Anak dengan infeksi HIV dapat menunjukkan pola kerusakan yang berbeda daripada
anak yang sehat, kemungkinan berhubungan dengan xerostomia akibat HIV. Bagian yang
mengalami peningkatan kejadian karies pada anak HIV dapat disebabkan karena karbohidrat
yang tinggi dan asupan gula yang diperlukan untuk mencegah atau mengobati kegagalan
tumbuh dan menelan dari obat berbasis sukrosa (umumnya antiobiotik dan antifungal, tapi
dapat juga antiretroviral seperti zidovudine).

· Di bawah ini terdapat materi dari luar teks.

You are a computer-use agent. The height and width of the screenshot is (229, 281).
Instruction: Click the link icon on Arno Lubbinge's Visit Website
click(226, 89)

Di negara berkembang, kemiskinan dan kurangnya suplementasi fluor dapat juga
berkontribusi terhadap peningkatan resiko dari karies gigi pada anak terinfeksi HIV. Baik
erupsi yang tertunda maupun lebih cepat pada gigi permanen telah diamati pada beberapa
anak terinfeksi HIV. Erupsi yang lebih cepat dapat dihubungkan dengan penyakit dental dan
periodontal sebelumnya atau yang terjadi bersama-sama, tapi penyebab pasti dari erupsi yang

tertunda dari gigi tidak diketahui; keadaan gizi umum yang jelek pada beberapa anak-anak,
terutama jika ada malnutrisi, dapat menjadi kofaktor yang penting.
KESIMPULAN
Pemahaman tentang imunopatogenesis dari infeksi HIV menjadi prasyarat utama
untuk peningkatan secara rasional dari strategi terapi serta pengembangan imunoterapi dan
vaksin profilaksis. Pemahaman yang lebih baik dari manifestasi oral dari HIV/AIDS pada
dewasa maupun anak-anak mempunyai implikasi untuk seluruh pekerja perawatan kesehatan
gigi di dunia. Kita harus menganggap bahwa hampir tidak mungkin untuk mengenali jika
pasien memiliki, atau cenderung memiliki, infeksi HIV, dan pengetahuan ini harus tercermin
dari pemeliharaan dan pembaharuan berkelanjutan dari kebijakan kontrol infeksi di praktek
klinis. Untuk alasan itu, sangat penting menggabungkan perawatan kesehatan oral yang hatihati dan berkelanjutan sebagai bagian dari terapi orang-orang dengan HIV/AIDS.
Pencegahan, diagnosis, terapi, dan kontrol dari manifestasi oral ini harus menjadi bagian dari
tujuan setiap pakar kesehatan gigi; pakar-pakar ini selanjutnya juga harus diberitahu tentang
hubungan antara penanda imunologis dan penampakan dari lesi oral. Faktor kunci dari respon
epidemik HIV/AIDS mencakup dukungan dari World Universal Public Health System,
ketentuan dari akses universal HAART, dan pengadaan proyek pengurangan kejahatan yang
secara politik dan finansial perlu dukungan dari pemerintah federal.